Sourcing carbon intensity data shouldn’t be the remit of developers. For that reason, CO2.js now includes yearly average grid intensity data from Electricity Maps, Ember, as well as marginal intensity data from the UNFCCC (United Nations Framework Convention on Climate Change).
Average emissions intensity uses the fuel mix of the entire electricity grid and can be used to derive estimates for the carbon footprint of a digital product or service. You’ll see average intensity used in the majority of carbon reporting standards and tooling. This makes it useful if you were to use CO2.js to feed in data to other carbon reporting tools.
Marginal intensity, on the other hand, looks at where the additional electricity to power a device, product or service would come from. In almost all cases it would be from a fossil-fuel power source, and so marginal intensity figures tend to be higher than average intensity figures.
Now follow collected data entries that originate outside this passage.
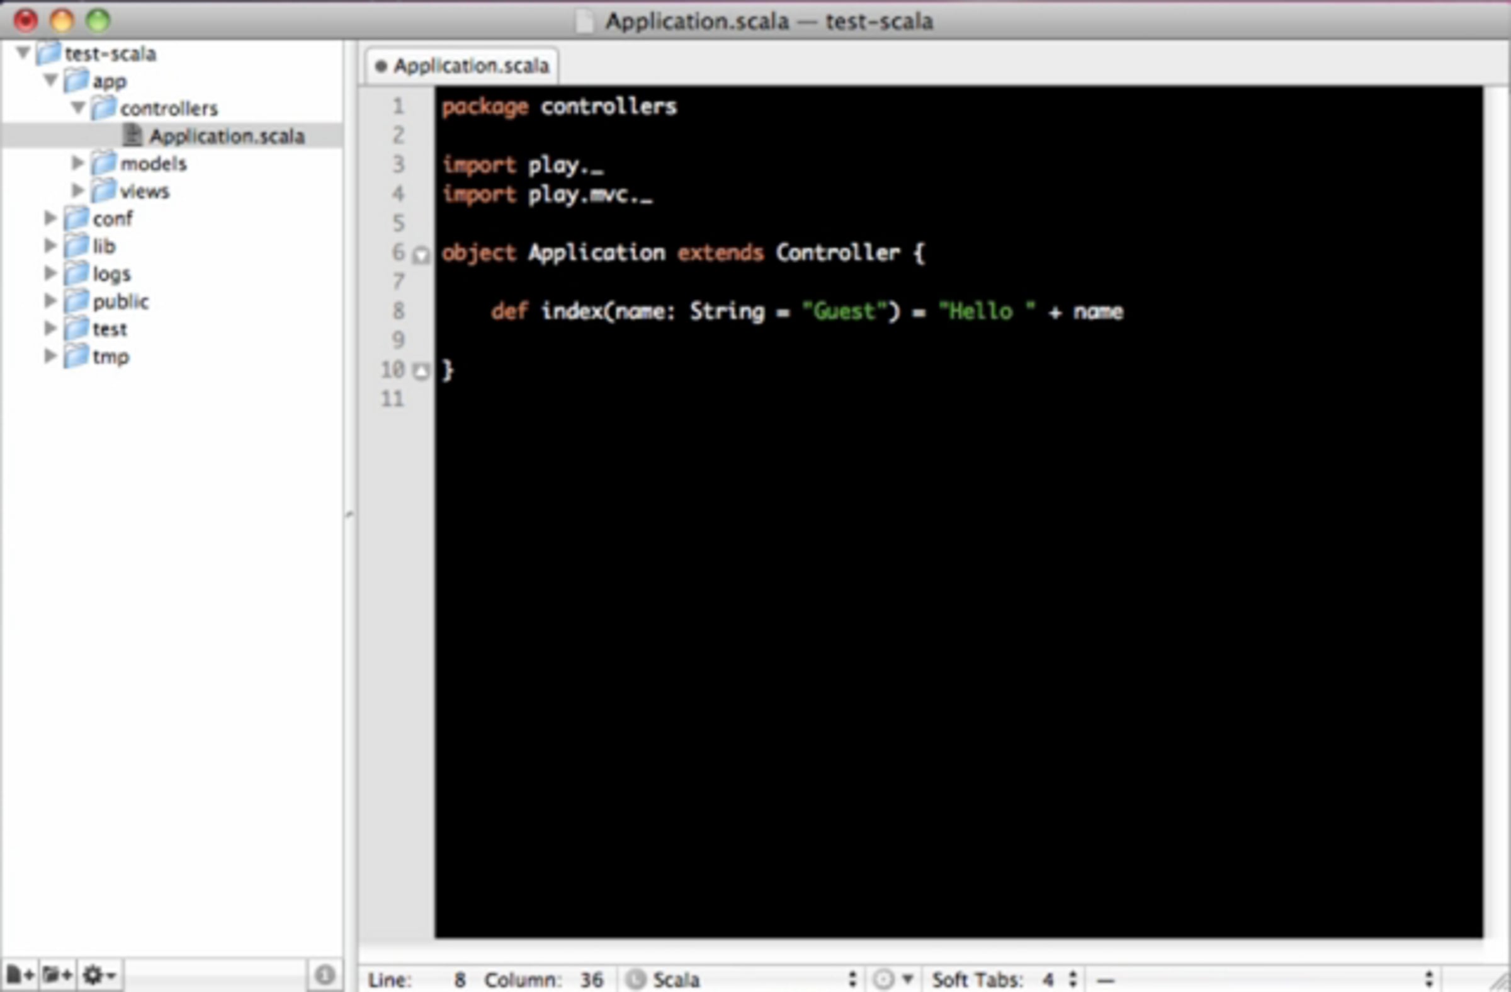
Task: Open the symbol list icon in status bar
Action: [x=891, y=979]
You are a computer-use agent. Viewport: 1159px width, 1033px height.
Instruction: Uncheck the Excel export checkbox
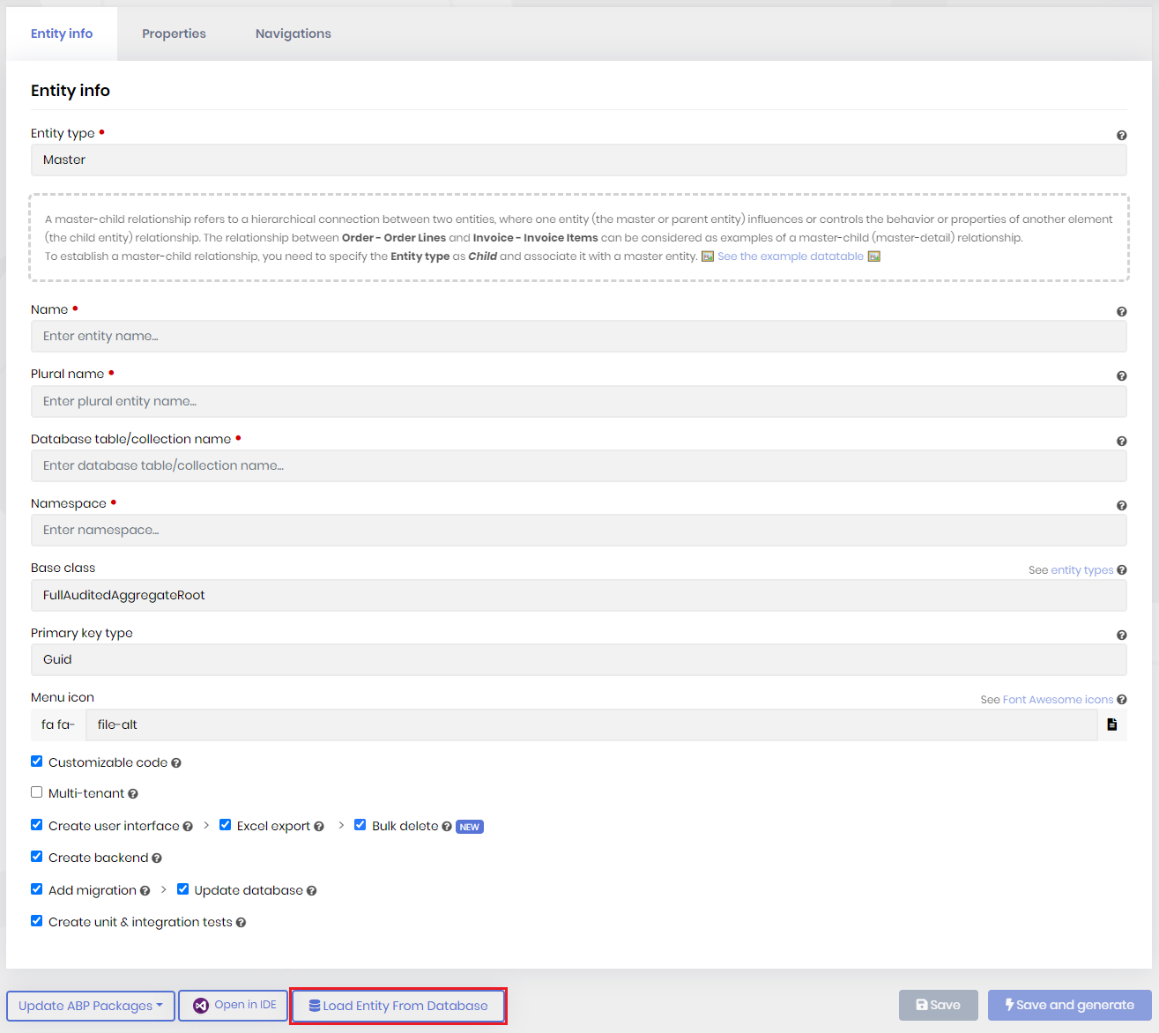coord(226,824)
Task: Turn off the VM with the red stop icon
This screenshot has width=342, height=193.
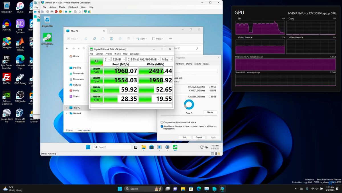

The Green Software Foundation is one group that uses marginal intensity as part of its specification.
If you want to learn more about the differences between average or marginal grid intensity data, the team over at Electricity Maps have two great blog posts explaining both concepts and why you might use one over the other.
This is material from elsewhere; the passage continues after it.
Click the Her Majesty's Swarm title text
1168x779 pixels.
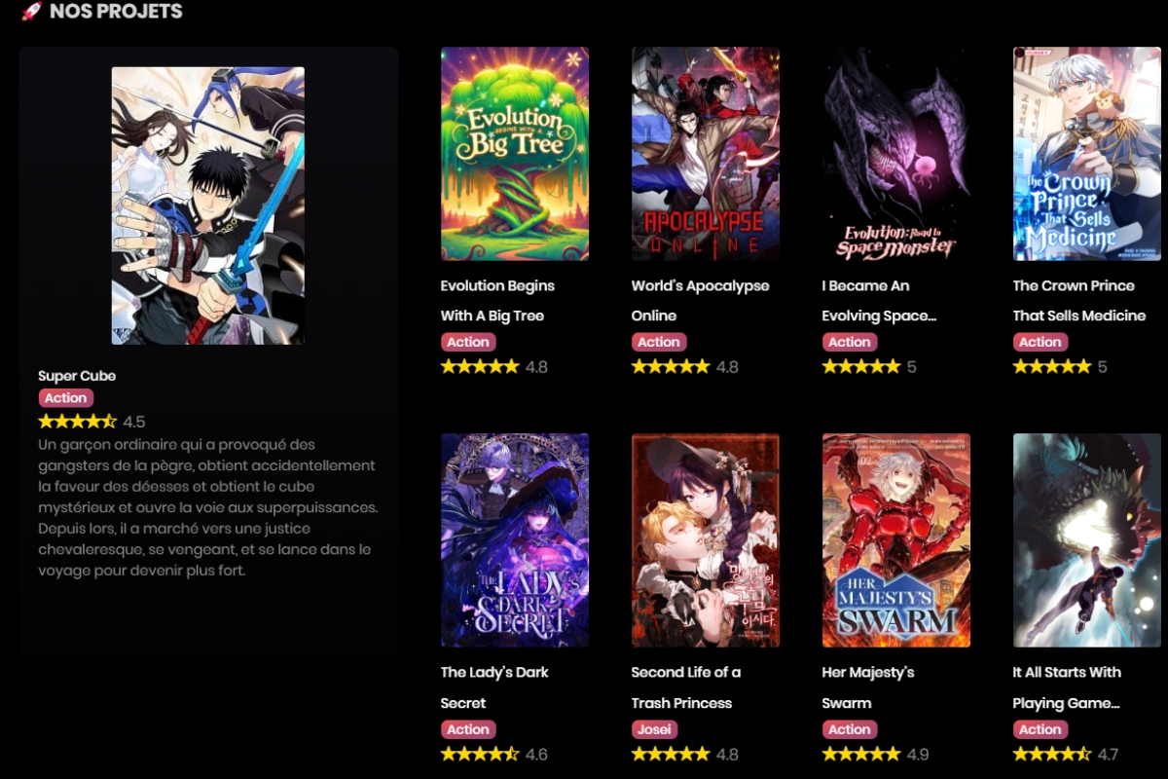coord(868,686)

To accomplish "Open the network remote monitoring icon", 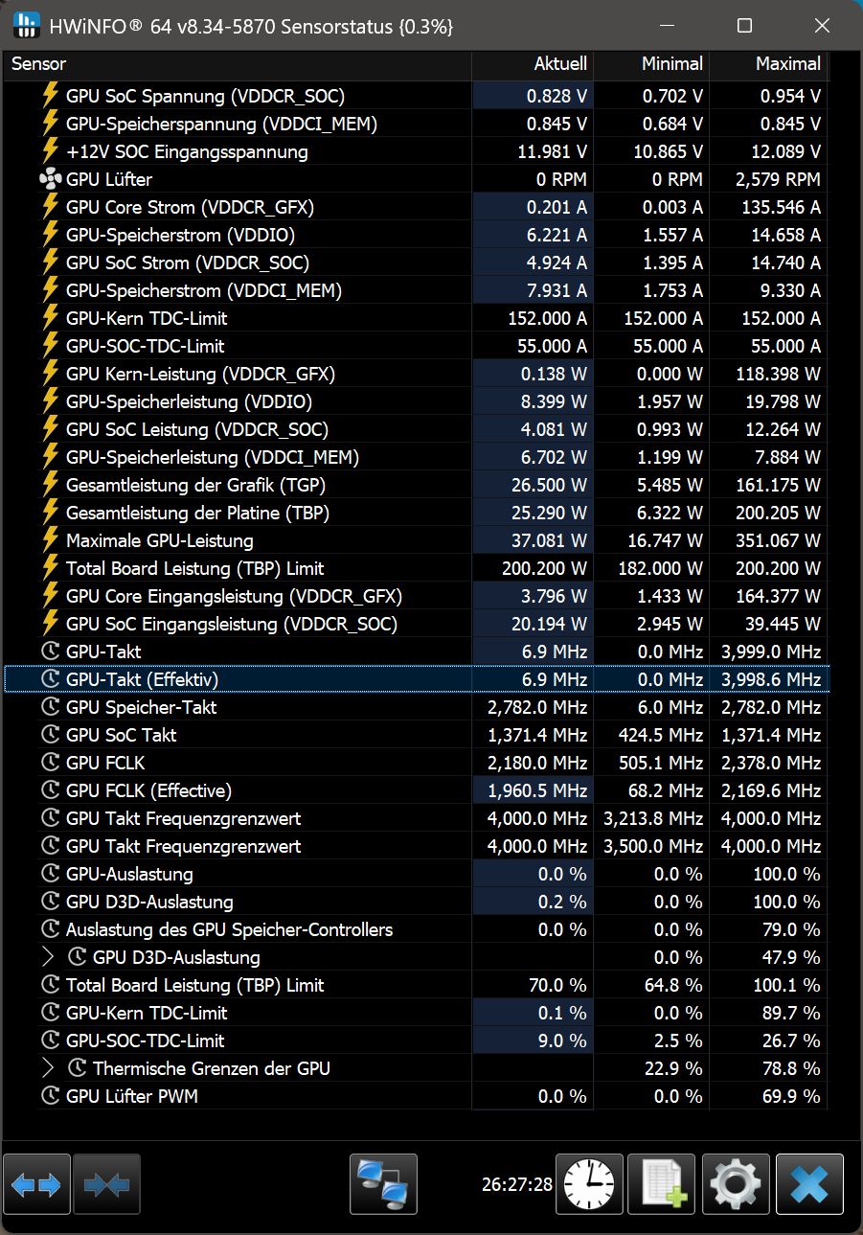I will (384, 1185).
You can also import annual, country-level marginal or average grid intensity data into your projects directly from CO2.js. For code examples, see the specific pages for the data source you are using:
The raw data files (in CSV) format, can be found in the data folder in the CO2.js repository. We have written a generation script that parses the raw data files, and outputs grid intensity data in unminified JSON and CommonJS formats. The generated output can be found in the data/output folder of the CO2.js repository.